I really liked the book by Vaughan, and I will definitly use it for future planning. It gave me good ideas and food for thoughts. The challenge in planning online courses, to me, is to make an consequent analysis for every activity; how will the students respond to this activity, is my own purpose of what I want to achieve clear – and how do I communicate this to the students? Is the activity on the right level, and do the activity outcome correspond  to the right level of inquiry? How do I encourage students to work collaborative and find the added value of it? I think one good starting point is “just say what you want them to learn and why”. I’m not sure I’ve got a clear answear on all may questions but it sure got me thinking. One thing I’m quite good at is feedback, but here it’s more of a matter to make it more “effective”, i.e., use more of peer review. But I’ve noticed that peer review is difficult for at least undergraduate studentes. I guess I  need to take it from the very beginning. I’ve just started teaching undergarduate students (I’ve only teached advanced before), so I have to find a strategy to lear them.

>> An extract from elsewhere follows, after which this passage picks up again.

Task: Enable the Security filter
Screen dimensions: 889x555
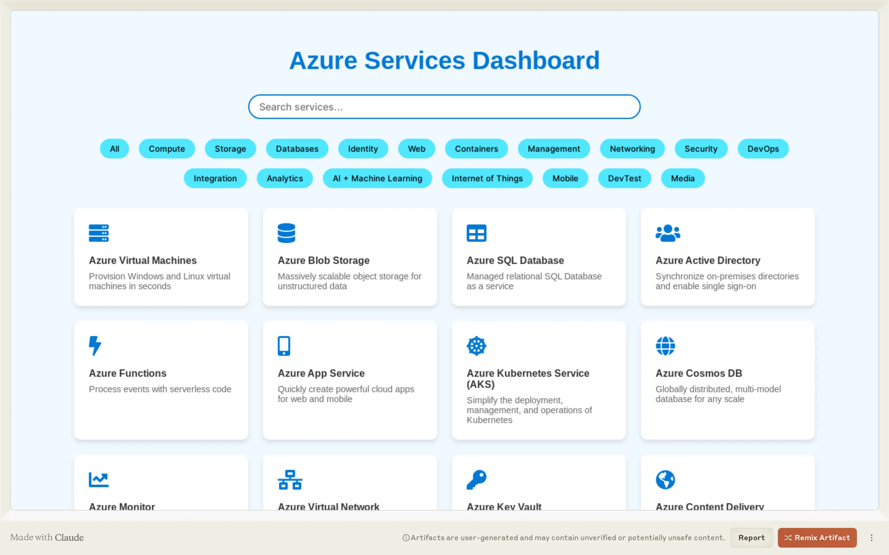Action: (701, 149)
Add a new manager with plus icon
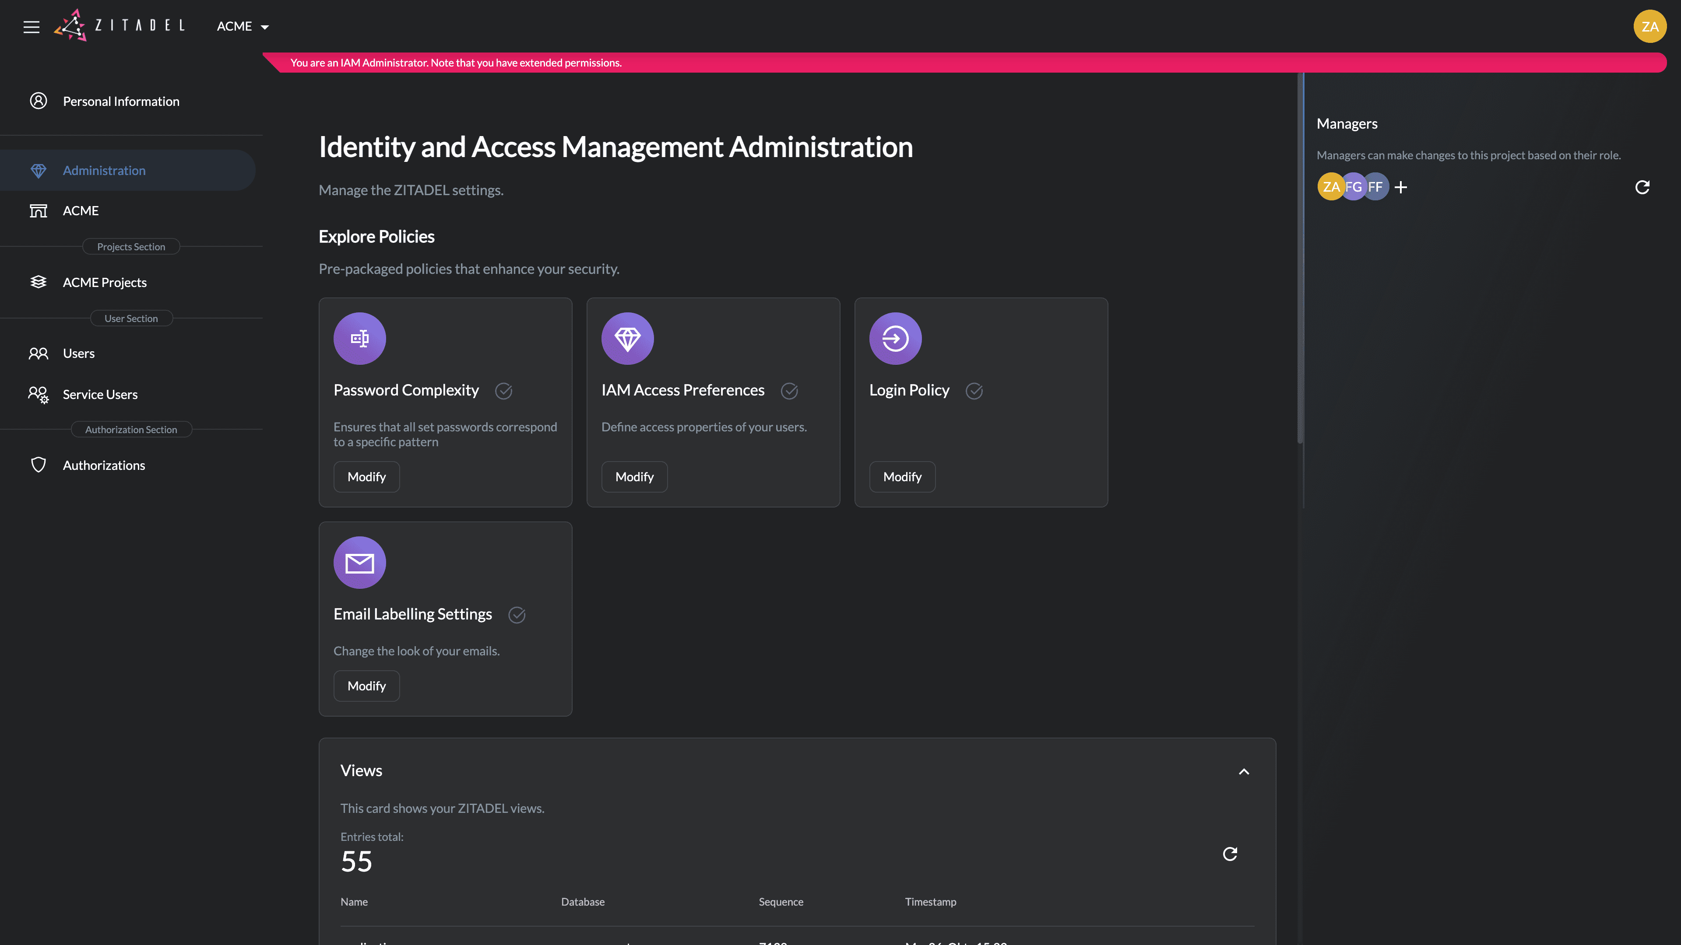The image size is (1681, 945). (x=1400, y=187)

Moreover, I found the teaching presence interesting, as desribed by e.g. Garrison (2000). I think i might be quite good at it, but it is the student’s experience that counts. All of these issues I need to evaluate more.

Finally, I was having a coffey table discussion at my department, talking about my exitedness of how it felt to have litterature on these things I’ve been thinking about but could’nt put words on. My collegue smiled and said “Yes, there are 10-years truths everywhere…”. So it remains to see what holds in 10 years. Over and out.




Garrison, D. R., Anderson, T., & Archer, W. (2000). Critical inquiry in a text-based environment: Computer conferencing in higher educationmodelThe Internet and Higher Education, 2(2-3), 87-105.

Vaughan, N. D., Cleveland-Innes, M., & Garrison, D. R. (2013). Teaching in blended learning environments: Creating and sustaining communities of inquiry. Edmonton: AU Press. Chapter 1 “The Community of Inquiry Conceptual framework”.